Given instruction → Please rewrite the entries from the line containing "Click the second rating star" down to the line containing "pyautogui.click(x=165, y=149)", substituting "Hide" for "Collapse" and leaving everything else unchanged.

##########

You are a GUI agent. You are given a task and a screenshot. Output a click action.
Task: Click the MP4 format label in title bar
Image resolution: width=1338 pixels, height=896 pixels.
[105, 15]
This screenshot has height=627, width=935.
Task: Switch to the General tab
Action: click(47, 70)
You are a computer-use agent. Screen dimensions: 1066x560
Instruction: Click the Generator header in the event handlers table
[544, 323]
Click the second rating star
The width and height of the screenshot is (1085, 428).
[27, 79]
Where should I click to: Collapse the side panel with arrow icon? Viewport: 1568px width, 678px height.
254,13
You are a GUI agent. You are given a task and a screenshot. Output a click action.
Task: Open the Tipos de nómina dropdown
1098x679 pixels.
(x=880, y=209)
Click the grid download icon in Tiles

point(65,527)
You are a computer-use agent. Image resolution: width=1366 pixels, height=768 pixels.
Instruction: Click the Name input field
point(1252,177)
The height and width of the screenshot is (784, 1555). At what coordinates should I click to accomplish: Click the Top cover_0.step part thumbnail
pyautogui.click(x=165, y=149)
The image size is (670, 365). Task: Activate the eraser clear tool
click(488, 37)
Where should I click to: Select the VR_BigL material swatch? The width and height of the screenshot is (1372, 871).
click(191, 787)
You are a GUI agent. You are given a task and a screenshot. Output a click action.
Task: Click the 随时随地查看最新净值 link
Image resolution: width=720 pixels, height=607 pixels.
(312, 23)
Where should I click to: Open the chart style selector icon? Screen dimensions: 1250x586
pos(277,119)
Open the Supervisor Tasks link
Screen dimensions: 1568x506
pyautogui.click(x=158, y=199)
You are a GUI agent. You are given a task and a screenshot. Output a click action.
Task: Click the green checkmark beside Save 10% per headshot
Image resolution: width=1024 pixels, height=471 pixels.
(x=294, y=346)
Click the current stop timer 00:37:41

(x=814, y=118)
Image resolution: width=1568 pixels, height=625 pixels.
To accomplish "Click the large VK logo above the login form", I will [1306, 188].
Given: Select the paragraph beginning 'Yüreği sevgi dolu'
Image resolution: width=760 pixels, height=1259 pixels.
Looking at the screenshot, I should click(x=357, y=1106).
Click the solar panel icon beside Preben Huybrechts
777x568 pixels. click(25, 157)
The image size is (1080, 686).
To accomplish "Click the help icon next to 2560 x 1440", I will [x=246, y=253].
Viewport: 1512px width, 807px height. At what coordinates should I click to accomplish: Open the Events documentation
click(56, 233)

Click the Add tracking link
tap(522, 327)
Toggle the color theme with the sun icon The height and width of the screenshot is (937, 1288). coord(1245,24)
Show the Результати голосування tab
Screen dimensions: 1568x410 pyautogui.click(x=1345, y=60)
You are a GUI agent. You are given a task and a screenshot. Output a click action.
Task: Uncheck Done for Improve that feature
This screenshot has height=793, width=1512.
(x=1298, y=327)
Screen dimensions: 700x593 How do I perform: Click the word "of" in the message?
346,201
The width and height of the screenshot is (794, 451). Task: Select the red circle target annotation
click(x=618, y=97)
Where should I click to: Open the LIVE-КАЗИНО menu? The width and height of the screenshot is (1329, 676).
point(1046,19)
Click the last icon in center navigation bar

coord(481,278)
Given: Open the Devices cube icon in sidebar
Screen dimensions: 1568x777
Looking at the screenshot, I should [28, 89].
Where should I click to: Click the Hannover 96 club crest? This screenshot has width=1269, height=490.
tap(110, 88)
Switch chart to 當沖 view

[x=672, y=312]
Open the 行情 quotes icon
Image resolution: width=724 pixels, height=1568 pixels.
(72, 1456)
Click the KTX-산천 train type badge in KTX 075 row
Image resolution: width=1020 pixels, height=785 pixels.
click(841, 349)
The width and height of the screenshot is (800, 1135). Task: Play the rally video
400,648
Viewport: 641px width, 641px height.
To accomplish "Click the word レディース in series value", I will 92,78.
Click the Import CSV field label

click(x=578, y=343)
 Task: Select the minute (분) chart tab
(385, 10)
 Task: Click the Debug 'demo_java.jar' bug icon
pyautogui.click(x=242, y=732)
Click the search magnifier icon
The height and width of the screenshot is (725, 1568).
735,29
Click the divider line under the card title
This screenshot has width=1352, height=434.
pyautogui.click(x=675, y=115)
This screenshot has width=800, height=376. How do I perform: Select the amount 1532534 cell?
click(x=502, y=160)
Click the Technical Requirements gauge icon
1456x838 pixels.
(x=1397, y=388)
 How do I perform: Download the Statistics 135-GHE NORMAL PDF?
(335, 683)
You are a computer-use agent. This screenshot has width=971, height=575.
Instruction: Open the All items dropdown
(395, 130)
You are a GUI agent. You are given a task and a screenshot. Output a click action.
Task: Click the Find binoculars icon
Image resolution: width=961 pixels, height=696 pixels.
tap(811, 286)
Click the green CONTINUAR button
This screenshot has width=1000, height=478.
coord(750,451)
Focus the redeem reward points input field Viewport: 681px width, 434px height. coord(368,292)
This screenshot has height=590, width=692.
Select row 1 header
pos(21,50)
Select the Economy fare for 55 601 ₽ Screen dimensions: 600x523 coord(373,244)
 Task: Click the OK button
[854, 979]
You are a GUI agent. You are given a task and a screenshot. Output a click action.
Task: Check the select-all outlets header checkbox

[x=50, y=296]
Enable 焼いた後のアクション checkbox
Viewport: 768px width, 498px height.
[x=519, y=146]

##########

Answer to the problem →
Click the second rating star
The width and height of the screenshot is (1085, 428).
[27, 79]
Where should I click to: Hide the side panel with arrow icon? Viewport: 1568px width, 678px height.
254,13
You are a GUI agent. You are given a task and a screenshot. Output a click action.
Task: Open the Tipos de nómina dropdown
1098x679 pixels.
(x=880, y=209)
Click the grid download icon in Tiles

point(65,527)
You are a computer-use agent. Image resolution: width=1366 pixels, height=768 pixels.
Instruction: Click the Name input field
point(1252,177)
The height and width of the screenshot is (784, 1555). At what coordinates should I click to accomplish: Click the Top cover_0.step part thumbnail
pyautogui.click(x=165, y=149)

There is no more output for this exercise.